Sözlük irrasyonel kelimesinin Türkçe karşılığını makul olmayan, akılla idrak olunamayan, mantıksız, münasebetsiz, saçma olarak veriyor. Özellikle 2017 referandumundan beri yaşadığımız, dünyada eşi menendi görünmemiş, "Türk usulü başkanlık" rejimi hem ekonomi, hem hukuk, hem yönetim; kısaca yaşamın tüm tabanının rasyonelini tamamen ortadan kaldırdı.
Yıllardır, ama özellikle son iki yılda birbirimize şaşkınlıkla bu fiyatların gidişi, seyri ne olacak sorusunu soruyoruz. Dört yıldır yaşanan maskaralıklardan, KKM gibi, adeta mizahi, bir "ekonomik intihar" girişiminden sonra enflasyon uçtu gitti. Daha sonra intiharın bedelini sahipleri kamu ve özel kişiler olan TCMB A.Ş. ödedi. Cumhurbaşkanının Londra'da finans sektörü temsilcileriyle yaptığı konuşmadaki beyanı, yaşadığımız inanılması zor, akıldan uzak sürece "sultanlık mühürü" oldu.

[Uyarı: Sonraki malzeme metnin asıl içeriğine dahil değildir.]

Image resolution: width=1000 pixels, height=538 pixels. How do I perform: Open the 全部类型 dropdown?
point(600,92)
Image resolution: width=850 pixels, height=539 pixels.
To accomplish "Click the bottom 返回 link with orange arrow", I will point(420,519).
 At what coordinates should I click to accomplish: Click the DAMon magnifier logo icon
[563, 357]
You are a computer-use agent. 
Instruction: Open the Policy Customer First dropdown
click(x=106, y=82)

Ekonomi dersi, bilginin tam ve mükemmel olduğu ve insanların bu sayede en doğru kararları verdikleri, "homo economicus" varsayımıyla başlar. Yani daha öğretirken yanlışla başlarız. İktisatçı fizikçinin, matematikçinin, kimyacının ulaştığı analiz mükemmeliyetine ulaşmak için bu varsayıma sarılmıştır. Oysa iktisatın kurucusu Adam Smith'in derdinin bu olmadığı "The Theory of Moral Sentiments" adllı kitapla anlaşılır.
İktisat ve şık modeller
Ama neredeyse geçen yüzyılın tümünde "şık" analiz yapma hevesiyle yapılan çalışmalar, bireyin özünde "tahmin edilebilir bir irrasyonalite" ile hareket ettiği gerçeği ile ancak son 20 yılda karşılaşmıştır. Model şık olabilir, ama veriler irrasyonel kararlarla oluşan "ekonomi"yi temsil ediyorsa çözüm nasıl üretilecektir.

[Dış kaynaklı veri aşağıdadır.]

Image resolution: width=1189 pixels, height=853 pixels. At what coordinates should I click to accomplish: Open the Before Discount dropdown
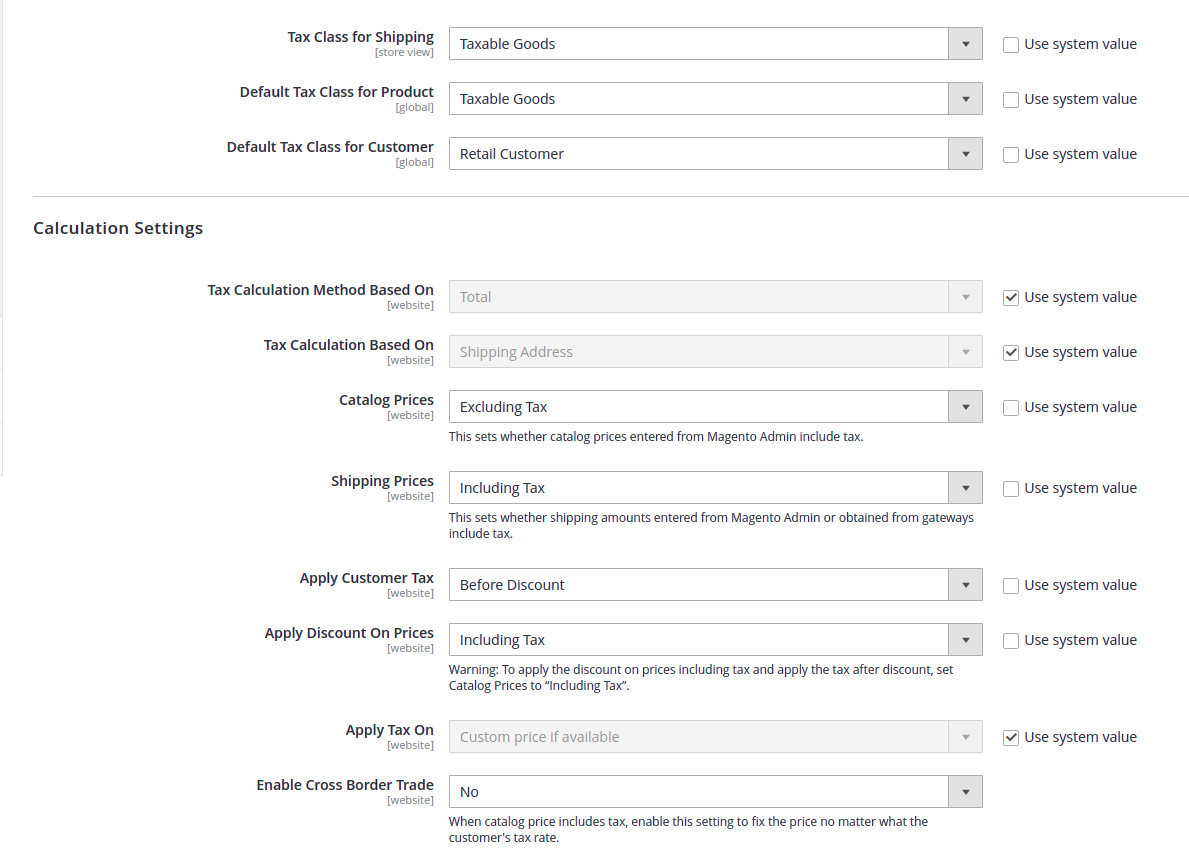700,584
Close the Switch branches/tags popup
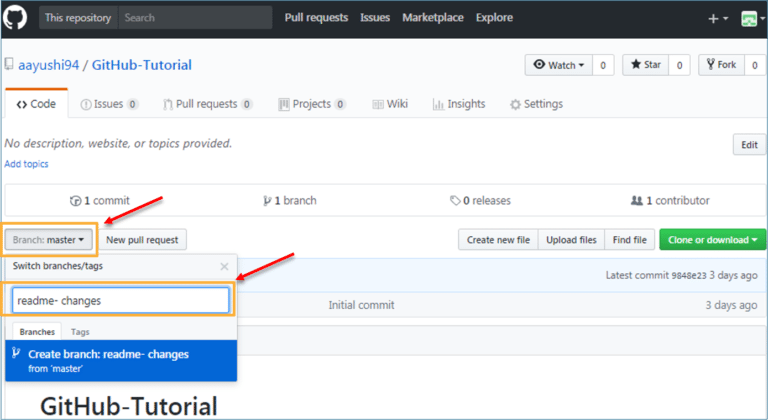This screenshot has height=420, width=768. click(224, 267)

Şıklık hevesini bir kenara bırakarak, ekonominin temellerinden hareketle neler yapılabileceğini yazıyoruz. Bunda yalnız olmadığımızı, bugün Ekonomim gazetesinde Vahap Munyar'ın yazısı bir daha gösterdi. Boston Üniversitesi'nde ekonomi profesörü olan Tayfun Sönmez ile Utku Ünver, çapraz nakil modeliyle karaciğer nakli konusunda dünyada bir ilk yaratılmasının ve bunun Malatya Üniversitesi'nde uygulanmasını sağlamışlar.
Veriler siyaset amacıyla daha da çarpıtılıyorsa...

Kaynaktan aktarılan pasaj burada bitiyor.